Counter():  [0.32974308, 0.319977907, 0.301750341]
count():    [6.424047524000001, 6.417152854, 6.450776530000001]
seen{}:    [1.1089669810000018, 1.099655232, 1.116015376]
   

Run 2:

Counter():  [0.322483783, 0.32464020800000004, 0.33498838900000005]
count():    [6.3235339029999995, 6.48233445, 6.543396192000001]
seen{}:    [1.1192663550000006, 1.1072084830000009, 1.1155270229999985]

Solution

  • TL;DR

    Counter.__init__ is using a C loop (in CPython, at least) to count the iterable's elements, see https://github.com/python/cpython/blob/6b1ac809b9718a369aea67b99077cdd682be2238/Modules/_collectionsmodule.c#L2277.

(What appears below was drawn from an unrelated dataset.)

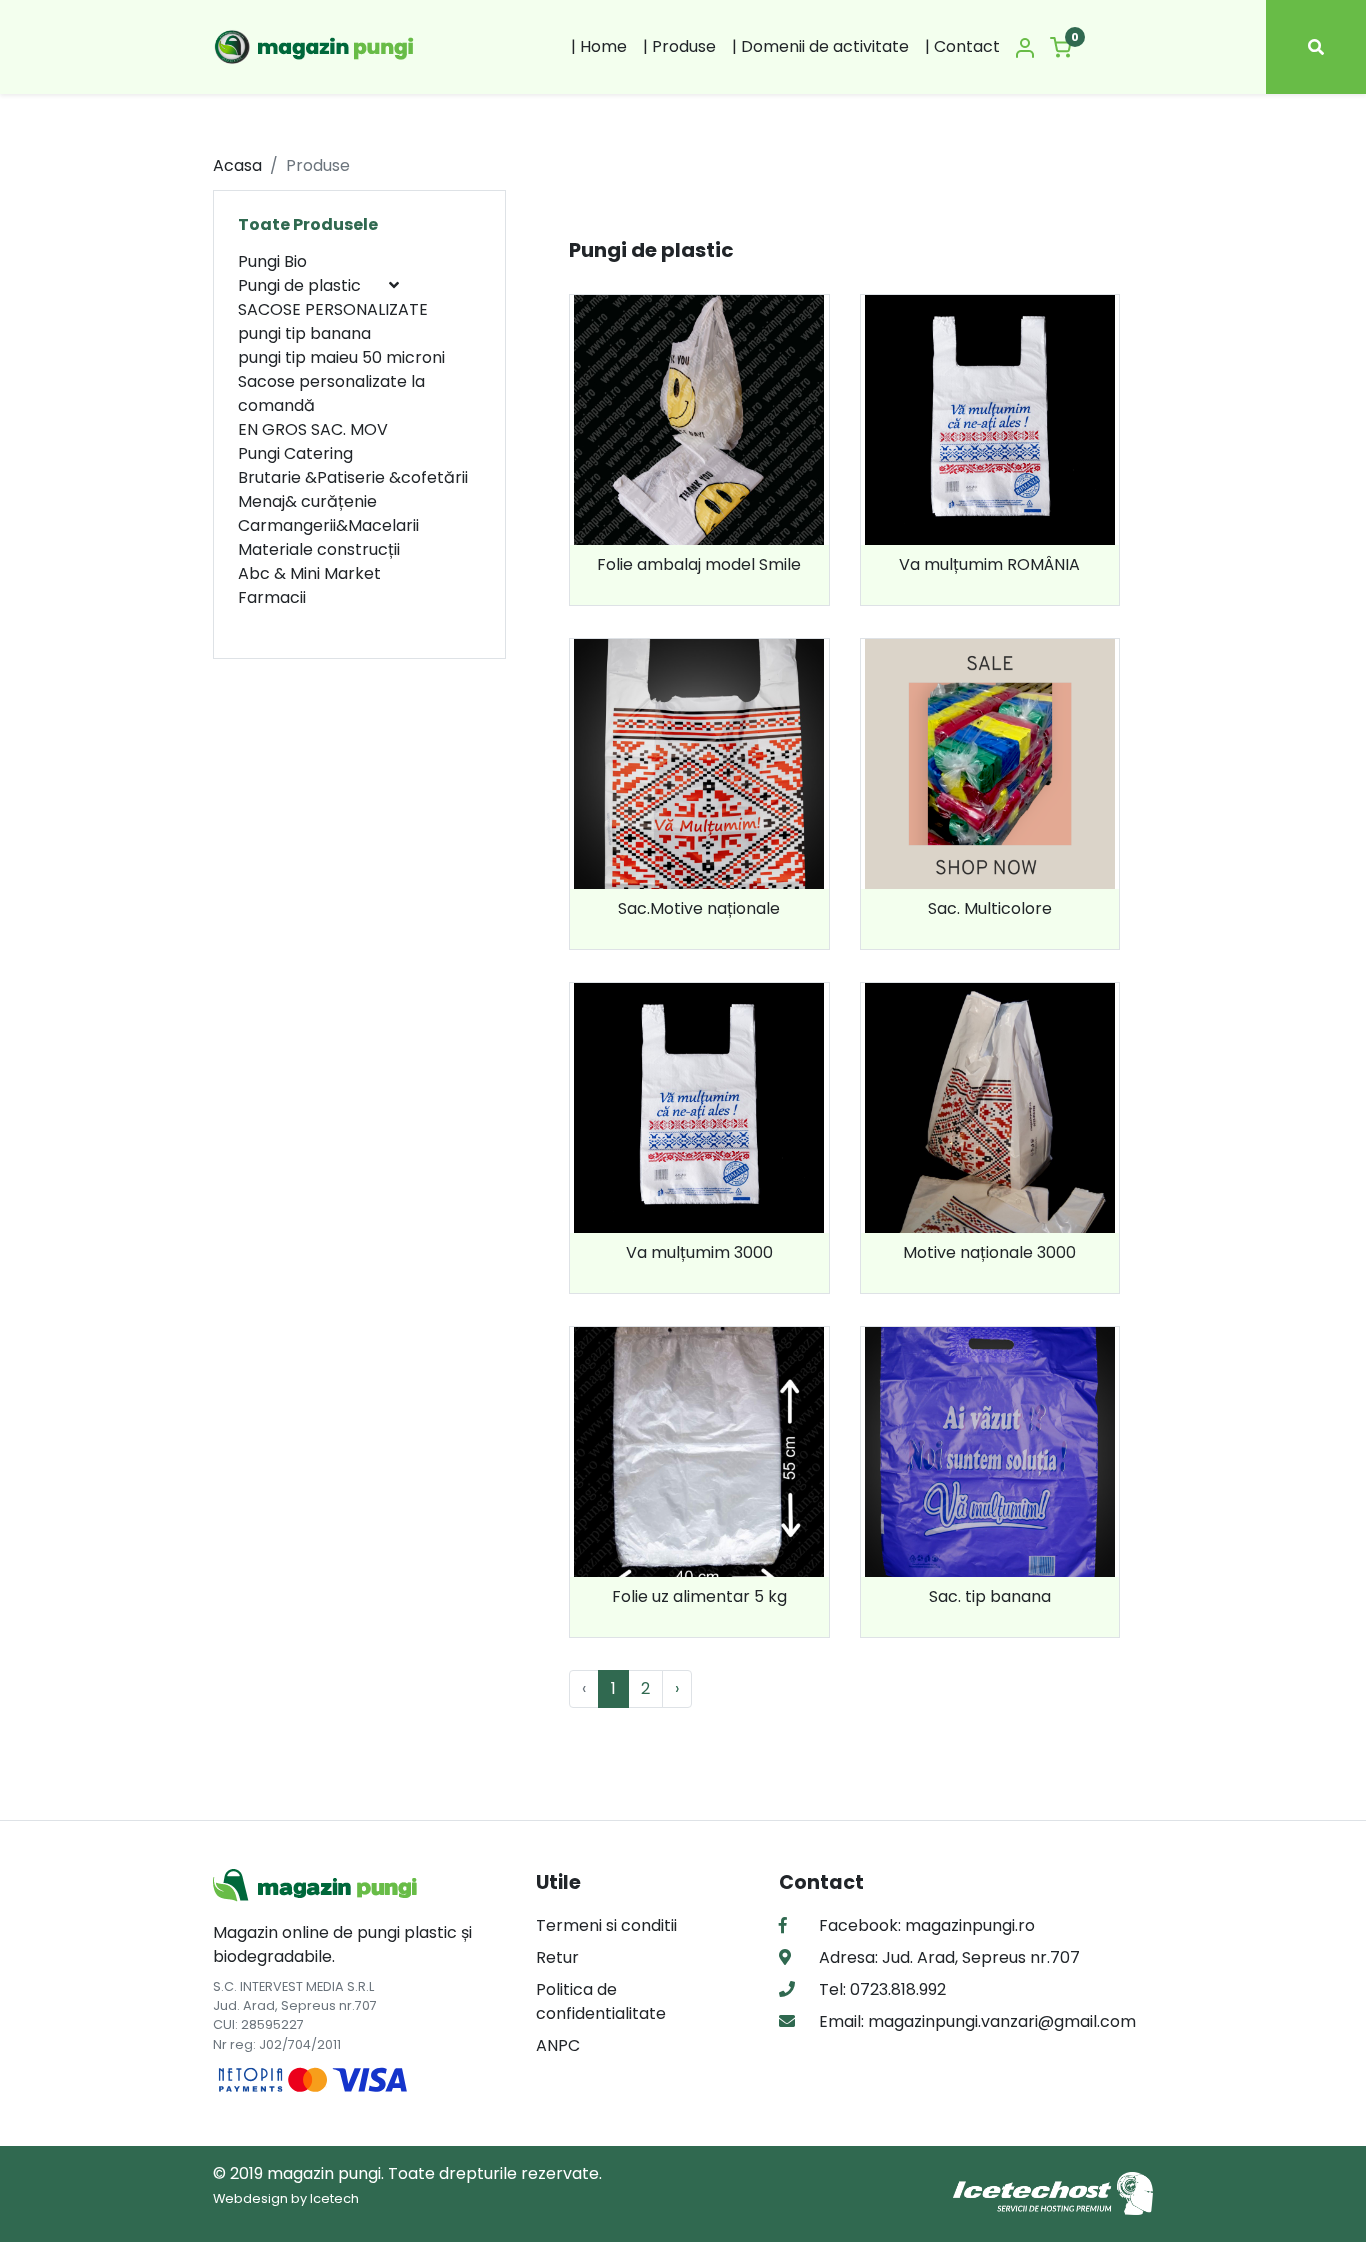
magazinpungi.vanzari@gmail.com (1000, 2021)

    Counter is (mostly, see below) implemented in Python, meaning its code can be inspected, debugged and even modified very easily.

    Counter.__init__ in CPython 3.8 (docstring not included):

    def __init__(self, iterable=None, /, **kwds):
        super(Counter, self).__init__()
        self.update(iterable, **kwds)
    

    and Counter.update (irrelevant paths not included):

    def update(self, iterable=None, /, **kwds):
        if iterable is not None:
            if isinstance(iterable, _collections_abc.Mapping):
                ...
            else:
                _count_elements(self, iterable)
        if kwds:
            ...
    

    and _count_elements:

    def _count_elements(mapping, iterable):
        mapping_get = mapping.get
        for elem in iterable:
            mapping[elem] = mapping_get(elem, 0) + 1
    

    However, there is a very important piece of code + comment right below the implementation of _count_elements:

    try:  # Load C helper function if available
        from _collections import _count_elements
    except ImportError:
        pass
    

    In other words, Counter uses a C loop to count the elements, which is inherently faster than the Python loop you are using.

    We can do a small experiment. Comment out the code that imports the C function:

    # try:   # Load C helper function if available
    #     from _collections import _count_elements
    # except ImportError:
    #     pass
    

    Executing your code:

    Counter():  [1.8369901, 1.8359803000000001, 1.940804]
    seen{}:    [1.2392313000000001, 1.2483893999999998, 1.3157528000000003]
    

    Now Counter is actually slower than a plain dict.